Binding of individual HTBZ isomers to CNS relevant targets other than VMAT2 has also been investigated [7]. While the HTBZ isomers that are potent inhibitors of VMAT2 ([+]-α-HTBZ and [+]-β-HTBZ) are highly selective, the other two isomers ([−]-α-HTBZ and [−]-β-HTBZ) show high-affinity binding to other CNS-relevant targets. Inhibitory constants for [−]-α-HTBZ were 58 and 23 ng/mL (180 and 71 nM) for the D2 and 5-HT7 receptors, respectively. Inhibitory constants for [−]-β-HTBZ were 17 and 1.9 ng/mL (53 and 5.9 nM) for the D2 and 5-HT7 receptors, respectively. Based on the circulating concentrations of these isomers observed in the samples from patients administered TBZ, pharmacological effects on these targets cannot be excluded.

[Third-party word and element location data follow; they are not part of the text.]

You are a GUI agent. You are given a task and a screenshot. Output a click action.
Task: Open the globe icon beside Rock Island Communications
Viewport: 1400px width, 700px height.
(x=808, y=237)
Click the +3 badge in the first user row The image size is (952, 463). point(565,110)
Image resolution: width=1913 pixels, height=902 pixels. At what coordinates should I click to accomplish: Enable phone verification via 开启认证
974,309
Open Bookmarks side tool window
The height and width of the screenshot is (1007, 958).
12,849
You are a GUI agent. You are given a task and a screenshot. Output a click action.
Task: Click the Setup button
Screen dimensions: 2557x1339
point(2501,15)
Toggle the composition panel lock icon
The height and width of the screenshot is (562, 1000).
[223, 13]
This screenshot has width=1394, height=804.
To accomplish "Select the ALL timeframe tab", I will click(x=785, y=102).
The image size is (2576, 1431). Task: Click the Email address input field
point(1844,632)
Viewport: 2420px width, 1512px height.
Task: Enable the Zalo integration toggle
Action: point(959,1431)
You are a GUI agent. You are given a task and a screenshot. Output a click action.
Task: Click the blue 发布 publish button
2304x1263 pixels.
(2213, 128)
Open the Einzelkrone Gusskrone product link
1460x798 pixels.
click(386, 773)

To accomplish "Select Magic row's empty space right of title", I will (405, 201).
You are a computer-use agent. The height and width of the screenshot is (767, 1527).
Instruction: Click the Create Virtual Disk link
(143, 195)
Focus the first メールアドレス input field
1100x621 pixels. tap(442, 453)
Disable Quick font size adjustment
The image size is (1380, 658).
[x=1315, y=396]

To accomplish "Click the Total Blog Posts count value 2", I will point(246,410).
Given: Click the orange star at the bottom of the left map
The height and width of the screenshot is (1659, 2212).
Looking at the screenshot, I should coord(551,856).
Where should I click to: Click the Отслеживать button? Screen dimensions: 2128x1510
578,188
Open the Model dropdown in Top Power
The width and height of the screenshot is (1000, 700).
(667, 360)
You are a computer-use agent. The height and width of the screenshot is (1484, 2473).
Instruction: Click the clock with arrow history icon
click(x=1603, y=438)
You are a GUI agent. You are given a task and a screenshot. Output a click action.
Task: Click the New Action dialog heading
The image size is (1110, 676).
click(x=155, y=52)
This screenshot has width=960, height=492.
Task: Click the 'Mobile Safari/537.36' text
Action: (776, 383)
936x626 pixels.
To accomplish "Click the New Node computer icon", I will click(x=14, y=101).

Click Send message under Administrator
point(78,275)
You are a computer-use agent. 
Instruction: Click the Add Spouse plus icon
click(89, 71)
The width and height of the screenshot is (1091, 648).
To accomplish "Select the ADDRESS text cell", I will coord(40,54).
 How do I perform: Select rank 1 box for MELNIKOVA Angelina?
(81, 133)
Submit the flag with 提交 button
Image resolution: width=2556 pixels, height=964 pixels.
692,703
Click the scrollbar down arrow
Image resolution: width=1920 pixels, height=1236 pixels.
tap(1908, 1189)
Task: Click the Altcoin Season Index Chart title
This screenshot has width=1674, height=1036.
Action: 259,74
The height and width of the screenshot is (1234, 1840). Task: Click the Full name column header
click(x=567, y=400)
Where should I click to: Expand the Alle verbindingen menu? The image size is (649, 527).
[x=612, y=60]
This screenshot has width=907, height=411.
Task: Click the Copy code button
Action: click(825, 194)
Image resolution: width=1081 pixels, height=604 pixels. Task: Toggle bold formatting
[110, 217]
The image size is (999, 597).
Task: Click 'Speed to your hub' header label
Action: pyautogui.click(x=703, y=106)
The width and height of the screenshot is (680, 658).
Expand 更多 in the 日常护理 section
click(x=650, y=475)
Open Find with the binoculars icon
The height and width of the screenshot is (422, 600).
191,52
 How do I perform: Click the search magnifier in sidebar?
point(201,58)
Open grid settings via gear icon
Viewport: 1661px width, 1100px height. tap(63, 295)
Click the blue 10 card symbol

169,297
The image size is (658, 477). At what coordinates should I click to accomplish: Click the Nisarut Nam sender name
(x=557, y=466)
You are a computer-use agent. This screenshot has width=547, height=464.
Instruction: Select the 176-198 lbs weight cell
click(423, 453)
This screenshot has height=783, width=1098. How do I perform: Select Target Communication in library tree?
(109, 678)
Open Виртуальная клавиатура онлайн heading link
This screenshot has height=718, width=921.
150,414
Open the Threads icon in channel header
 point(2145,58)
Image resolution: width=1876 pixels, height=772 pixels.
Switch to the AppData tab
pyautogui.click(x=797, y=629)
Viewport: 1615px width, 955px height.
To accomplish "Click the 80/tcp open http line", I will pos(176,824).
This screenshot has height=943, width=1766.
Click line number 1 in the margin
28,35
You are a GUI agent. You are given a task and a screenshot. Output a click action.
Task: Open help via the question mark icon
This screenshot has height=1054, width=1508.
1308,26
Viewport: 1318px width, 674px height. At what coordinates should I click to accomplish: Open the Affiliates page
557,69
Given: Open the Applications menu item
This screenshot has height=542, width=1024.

4.3 Clinical Considerations

This study provides a practical method for the routine quantification of individual HTBZ isomers in serum or plasma. Determination of the exposure to the specific HTBZ isomers would be highly valuable in clinical practice to better understand the impact of intrinsic and extrinsic variables on the efficacy and safety profile of TBZ, including the potential for CNS adverse effects or QTc prolongation. Like many therapeutic agents, the individual patient risk-to-benefit ratio of TBZ may be altered by intrinsic and extrinsic variables. Intrinsic variables, such as cytochrome P450 (CYP) 2D6 genotype, have already been demonstrated to impact clinical use of TBZ in that, due to potential for decreased clearance of HTBZ isomers, the maximum TBZ dose is restricted in patients who are CYP2D6 poor metabolizers (PM). However, without knowledge of the impact of CYP2D6 PM status on exposure to the individual isomers, the optimal TBZ doses to maintain an acceptable risk-to-benefit exposure cannot be determined. Similarly, extrinsic factors such as co-administration with concomitant CYP2D6 inhibitors have been shown to differentially affect exposure to total α- (3-fold increase in overall exposure) and β-isomers (9-fold increase in overall exposure) of HTBZ [4]. However, since the magnitude of their effect on the individual isomers is unknown, the specific change in the risk-to-benefit ratio when co-administering TBZ with CYP2D6 inhibitors cannot be determined. Similar concerns apply to other intrinsic and extrinsic variables that are known to, or could potentially affect HTBZ exposure, including hepatic impairment, renal impairment, and age effects. Differential effects of CYP2D6 inhibitors on α- and β-isomers may also be of clinical relevance for deutetrabenazine, the deuterated analog of TBZ. Coadministration of paroxetine, a strong CYP2D6 inhibitor, caused a 1.9- and 6.5-fold increase in overall exposure to the total α- and total β-isomers of deutetrabenazine [20]. However, paroxetine effects on the individual α- and β-isomers of deutetrabenazine are unknown.

5 Conclusion

In summary, this study demonstrated that quantitation of individual HTBZ isomers in plasma or serum is feasible and that, based on the few current samples, exposure to [−]-α-HTBZ and [+]-β-HTBZ may predominate over exposure to [−]-β-HTBZ and [+]-α-HTBZ. It is important to note that the novel VMAT2 inhibitor, VBZ, produces only the [+]-α-HTBZ isomer, suggesting that the predominant VMAT2 inhibitory activity arises from different circulating metabolites when comparing TBZ with VBZ. Considering the different pharmacologic profiles of the individual HTBZ isomers formed from TBZ, and the potential for individual isomer exposure to be differentially impacted by intrinsic and extrinsic variables, quantitation of the individual isomers should be routine practice during conduct of efficacy, safety, and pharmacokinetic studies of TBZ to enable an informed assessment of the risk-to-benefit profile of TBZ under differing clinical conditions.